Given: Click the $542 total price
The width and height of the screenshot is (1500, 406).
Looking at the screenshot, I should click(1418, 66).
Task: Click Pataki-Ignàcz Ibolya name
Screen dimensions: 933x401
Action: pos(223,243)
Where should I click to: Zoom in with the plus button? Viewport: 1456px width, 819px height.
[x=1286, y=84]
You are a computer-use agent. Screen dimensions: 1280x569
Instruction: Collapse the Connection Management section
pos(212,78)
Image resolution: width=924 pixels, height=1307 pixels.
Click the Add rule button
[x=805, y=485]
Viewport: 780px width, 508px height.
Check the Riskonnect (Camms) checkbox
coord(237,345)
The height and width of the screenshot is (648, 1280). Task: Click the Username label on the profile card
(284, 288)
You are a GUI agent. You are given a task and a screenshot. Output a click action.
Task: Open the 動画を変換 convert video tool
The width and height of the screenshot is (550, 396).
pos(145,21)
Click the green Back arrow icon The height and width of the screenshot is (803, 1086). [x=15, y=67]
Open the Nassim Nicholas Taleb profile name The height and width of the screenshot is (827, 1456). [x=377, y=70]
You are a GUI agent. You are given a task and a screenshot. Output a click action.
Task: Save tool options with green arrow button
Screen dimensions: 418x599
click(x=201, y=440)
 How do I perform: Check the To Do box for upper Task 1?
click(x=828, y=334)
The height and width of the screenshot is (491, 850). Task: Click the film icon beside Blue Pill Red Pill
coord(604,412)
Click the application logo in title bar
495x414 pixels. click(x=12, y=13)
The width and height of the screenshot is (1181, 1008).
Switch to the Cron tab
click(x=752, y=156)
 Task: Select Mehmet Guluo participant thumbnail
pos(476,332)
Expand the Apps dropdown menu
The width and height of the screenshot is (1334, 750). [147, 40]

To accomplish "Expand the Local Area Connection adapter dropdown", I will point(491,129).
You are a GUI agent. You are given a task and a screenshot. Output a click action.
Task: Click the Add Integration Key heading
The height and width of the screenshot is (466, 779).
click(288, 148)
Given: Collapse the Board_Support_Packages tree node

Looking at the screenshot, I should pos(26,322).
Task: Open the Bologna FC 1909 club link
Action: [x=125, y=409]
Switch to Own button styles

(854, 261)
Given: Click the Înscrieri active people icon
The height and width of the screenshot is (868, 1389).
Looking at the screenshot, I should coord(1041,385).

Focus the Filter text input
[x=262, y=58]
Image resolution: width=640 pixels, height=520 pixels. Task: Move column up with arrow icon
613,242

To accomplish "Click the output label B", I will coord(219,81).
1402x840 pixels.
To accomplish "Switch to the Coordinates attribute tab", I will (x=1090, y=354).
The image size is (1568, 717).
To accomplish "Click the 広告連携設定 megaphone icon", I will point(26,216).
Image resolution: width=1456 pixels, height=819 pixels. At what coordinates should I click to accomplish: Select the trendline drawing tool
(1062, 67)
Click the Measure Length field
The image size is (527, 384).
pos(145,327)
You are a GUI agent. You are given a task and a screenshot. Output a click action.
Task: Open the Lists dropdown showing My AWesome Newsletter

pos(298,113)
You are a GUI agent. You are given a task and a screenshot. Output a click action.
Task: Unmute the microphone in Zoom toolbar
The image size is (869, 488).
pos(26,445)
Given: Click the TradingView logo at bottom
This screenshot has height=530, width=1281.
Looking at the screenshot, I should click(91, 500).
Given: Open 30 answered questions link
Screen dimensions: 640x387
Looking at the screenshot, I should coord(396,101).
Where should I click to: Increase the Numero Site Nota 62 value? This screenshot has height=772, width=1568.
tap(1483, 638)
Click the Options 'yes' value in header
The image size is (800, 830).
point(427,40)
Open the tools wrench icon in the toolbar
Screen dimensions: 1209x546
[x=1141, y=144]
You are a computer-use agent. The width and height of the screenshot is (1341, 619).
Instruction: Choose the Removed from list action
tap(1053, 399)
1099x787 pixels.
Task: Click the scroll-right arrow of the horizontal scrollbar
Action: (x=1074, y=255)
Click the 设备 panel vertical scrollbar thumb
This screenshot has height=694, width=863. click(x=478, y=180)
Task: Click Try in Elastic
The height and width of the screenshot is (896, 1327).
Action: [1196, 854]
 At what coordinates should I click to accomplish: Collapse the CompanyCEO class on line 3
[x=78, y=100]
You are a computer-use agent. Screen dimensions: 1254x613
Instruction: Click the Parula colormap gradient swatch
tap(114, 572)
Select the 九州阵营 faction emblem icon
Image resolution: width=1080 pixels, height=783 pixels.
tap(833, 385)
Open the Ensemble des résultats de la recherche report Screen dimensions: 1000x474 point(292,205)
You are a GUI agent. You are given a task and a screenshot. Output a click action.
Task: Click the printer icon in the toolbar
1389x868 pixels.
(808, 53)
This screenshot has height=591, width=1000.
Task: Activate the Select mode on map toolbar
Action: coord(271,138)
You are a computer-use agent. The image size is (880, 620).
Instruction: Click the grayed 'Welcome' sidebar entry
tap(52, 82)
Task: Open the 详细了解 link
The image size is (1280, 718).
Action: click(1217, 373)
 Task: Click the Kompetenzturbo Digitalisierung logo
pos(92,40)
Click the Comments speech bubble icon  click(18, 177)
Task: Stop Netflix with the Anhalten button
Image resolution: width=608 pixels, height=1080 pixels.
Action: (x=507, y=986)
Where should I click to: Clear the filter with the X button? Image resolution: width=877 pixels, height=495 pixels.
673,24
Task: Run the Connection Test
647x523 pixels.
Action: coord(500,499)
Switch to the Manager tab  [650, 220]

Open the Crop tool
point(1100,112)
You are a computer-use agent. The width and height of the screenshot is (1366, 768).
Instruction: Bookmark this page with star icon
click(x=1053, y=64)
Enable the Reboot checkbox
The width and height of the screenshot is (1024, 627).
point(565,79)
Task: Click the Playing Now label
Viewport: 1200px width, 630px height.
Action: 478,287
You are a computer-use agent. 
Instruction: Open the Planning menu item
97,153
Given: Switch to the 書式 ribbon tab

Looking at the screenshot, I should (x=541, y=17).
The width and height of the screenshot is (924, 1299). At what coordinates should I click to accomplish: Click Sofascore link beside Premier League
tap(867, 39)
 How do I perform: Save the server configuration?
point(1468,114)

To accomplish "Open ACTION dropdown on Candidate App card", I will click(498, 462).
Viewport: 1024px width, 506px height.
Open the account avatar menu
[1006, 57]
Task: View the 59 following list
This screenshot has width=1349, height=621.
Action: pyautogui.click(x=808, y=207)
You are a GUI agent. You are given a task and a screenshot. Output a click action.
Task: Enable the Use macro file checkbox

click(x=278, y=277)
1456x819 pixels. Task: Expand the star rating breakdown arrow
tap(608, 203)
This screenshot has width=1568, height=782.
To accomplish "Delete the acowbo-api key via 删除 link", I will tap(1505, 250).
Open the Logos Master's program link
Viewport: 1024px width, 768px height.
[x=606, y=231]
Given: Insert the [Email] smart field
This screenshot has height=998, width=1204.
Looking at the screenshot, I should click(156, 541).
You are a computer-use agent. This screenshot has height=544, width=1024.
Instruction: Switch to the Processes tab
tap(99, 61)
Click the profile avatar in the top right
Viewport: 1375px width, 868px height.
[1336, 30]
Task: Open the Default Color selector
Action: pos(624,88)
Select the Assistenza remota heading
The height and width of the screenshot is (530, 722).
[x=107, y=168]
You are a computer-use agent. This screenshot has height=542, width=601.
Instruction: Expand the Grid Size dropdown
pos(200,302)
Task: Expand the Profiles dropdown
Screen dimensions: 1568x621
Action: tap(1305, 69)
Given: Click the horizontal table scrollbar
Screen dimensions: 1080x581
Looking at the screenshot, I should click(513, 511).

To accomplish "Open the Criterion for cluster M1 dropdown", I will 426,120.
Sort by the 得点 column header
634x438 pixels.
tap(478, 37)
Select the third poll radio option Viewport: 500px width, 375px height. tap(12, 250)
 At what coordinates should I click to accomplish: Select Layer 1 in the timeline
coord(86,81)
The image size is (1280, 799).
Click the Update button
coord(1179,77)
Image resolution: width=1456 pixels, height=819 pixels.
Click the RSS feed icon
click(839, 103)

──────

Aim of the exercise ▸ In the lines from the start through the line containing "[x=1286, y=84]", substitute "order total" for "total price". Return only those lines, with everything else unchanged.

Complete response ▸
Given: Click the $542 order total
The width and height of the screenshot is (1500, 406).
Looking at the screenshot, I should click(1418, 66).
Task: Click Pataki-Ignàcz Ibolya name
Screen dimensions: 933x401
Action: pos(223,243)
Where should I click to: Zoom in with the plus button? Viewport: 1456px width, 819px height.
[x=1286, y=84]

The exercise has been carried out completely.